Das Auktionshaus Ebay will die Wirtschafts- und Finanzkrise nutzen, um Kleinanzeigenportale zu kaufen.

Das Online-Auktionshaus eBay will seine Aktivitäten im Kleinanzeigengeschäft ausdehnen. Das Internet-Auktionshaus werde in den kommenden sechs Monaten einige Anbieter von Kleinanzeigenportalen übernehmen, sagte Jacob Aqraou, Geschäftsführer von eBays Kleinanzeigensparte, dem Wall Street Journal.

Angesichts der schwächelndenWirtschaft und der Finanzkrise seien private Unternehmen niedrig bewertet. Damit biete sich eine günstige Gelegenheit, etablierte Kleinanzeigenportale zu übernehmen, statt selbst eigene Dienste aufzubauen.

eBay fokussiere sich  vornehmlich auf Unternehmen, deren Angebote eine führende Rolle in Regionen oder Branchen spielten, in denen eBay bisher nicht vertreten sei, sagte Aqraou. Der Fokus liege dabei auf Skandinavien und Osteuropa. Bereits in den kommenden Wochen könnten erste Übernahmen mitgeteilt werden. Im August hatte eBay bereits Übernahmeverhandlungen mit der koreanischen E-Commerce-Plattform Gmarket bekannt gegeben.

Belebende Impulse durch Kleinanzeigen

Vom dem Engagement im Kleinanzeigengeschäft erhofft sich der Internetriese belebende Impulse, da das Kerngeschäft der Internet-Auktionen trotz hoher Wachstumsraten zuletzt nur noch wenig Begeisterung an der Wall Street auslösen konnte.

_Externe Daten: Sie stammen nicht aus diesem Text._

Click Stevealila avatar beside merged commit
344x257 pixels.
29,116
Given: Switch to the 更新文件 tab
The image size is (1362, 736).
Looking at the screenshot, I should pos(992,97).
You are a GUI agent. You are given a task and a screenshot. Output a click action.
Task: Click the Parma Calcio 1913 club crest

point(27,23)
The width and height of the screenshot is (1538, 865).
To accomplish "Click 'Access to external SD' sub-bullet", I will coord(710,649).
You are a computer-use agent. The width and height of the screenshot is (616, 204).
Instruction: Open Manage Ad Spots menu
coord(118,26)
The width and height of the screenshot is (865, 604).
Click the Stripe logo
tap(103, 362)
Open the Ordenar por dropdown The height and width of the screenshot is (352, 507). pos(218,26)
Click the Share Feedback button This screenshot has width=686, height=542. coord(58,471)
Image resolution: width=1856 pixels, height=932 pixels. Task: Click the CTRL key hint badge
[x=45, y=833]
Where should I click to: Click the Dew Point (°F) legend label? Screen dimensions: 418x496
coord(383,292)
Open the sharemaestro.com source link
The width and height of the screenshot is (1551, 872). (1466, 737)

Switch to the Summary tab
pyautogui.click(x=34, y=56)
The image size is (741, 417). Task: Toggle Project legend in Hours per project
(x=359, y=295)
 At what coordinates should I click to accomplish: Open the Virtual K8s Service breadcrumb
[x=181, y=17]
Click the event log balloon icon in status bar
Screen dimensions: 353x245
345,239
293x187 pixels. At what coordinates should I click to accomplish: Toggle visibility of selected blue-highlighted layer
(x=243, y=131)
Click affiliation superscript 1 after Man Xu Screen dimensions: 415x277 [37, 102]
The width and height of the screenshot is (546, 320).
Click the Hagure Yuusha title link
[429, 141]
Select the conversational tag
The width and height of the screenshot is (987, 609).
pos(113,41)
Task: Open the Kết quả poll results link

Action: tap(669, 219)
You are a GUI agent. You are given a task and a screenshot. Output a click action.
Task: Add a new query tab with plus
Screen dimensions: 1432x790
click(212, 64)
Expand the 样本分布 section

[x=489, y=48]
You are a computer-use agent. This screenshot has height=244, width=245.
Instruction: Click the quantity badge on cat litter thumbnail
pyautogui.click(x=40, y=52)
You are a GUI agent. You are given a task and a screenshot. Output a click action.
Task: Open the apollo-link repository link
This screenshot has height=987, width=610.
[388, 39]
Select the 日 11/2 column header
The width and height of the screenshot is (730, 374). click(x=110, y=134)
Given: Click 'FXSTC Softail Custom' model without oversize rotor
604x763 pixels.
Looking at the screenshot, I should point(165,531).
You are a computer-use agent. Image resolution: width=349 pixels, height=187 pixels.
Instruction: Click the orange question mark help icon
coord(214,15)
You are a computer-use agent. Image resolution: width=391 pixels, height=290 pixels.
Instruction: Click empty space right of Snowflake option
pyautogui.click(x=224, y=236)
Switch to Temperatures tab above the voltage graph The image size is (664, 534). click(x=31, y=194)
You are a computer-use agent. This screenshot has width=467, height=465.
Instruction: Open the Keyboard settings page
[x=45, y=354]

Die eBay-Aktie hat entsprechend in diesem Jahr bereits einiges an Wert eingebüßt. Kleine Händler und Privatanbieter wenden sich zudem mitterlweile auch anderen Plattformen im Web wie etwa Kleinanzeigenportalen zu.

Das Online-Auktionshaus hat bereits 25 Prozent der Anteile am größten amerikanischen Kleinanzeigenportal Craigslist. Im vergangenen Jahr ging eBay in den USA mit den Anzeigenportal Kijiji ins Netz, mit dem es zuvor schon in Deutschland und weiterem Ländern aktiv war. Darüber hinaus gehören die deutsche Plattform mobile.de und der niederländische Marktplaats zum eBay-Konzern.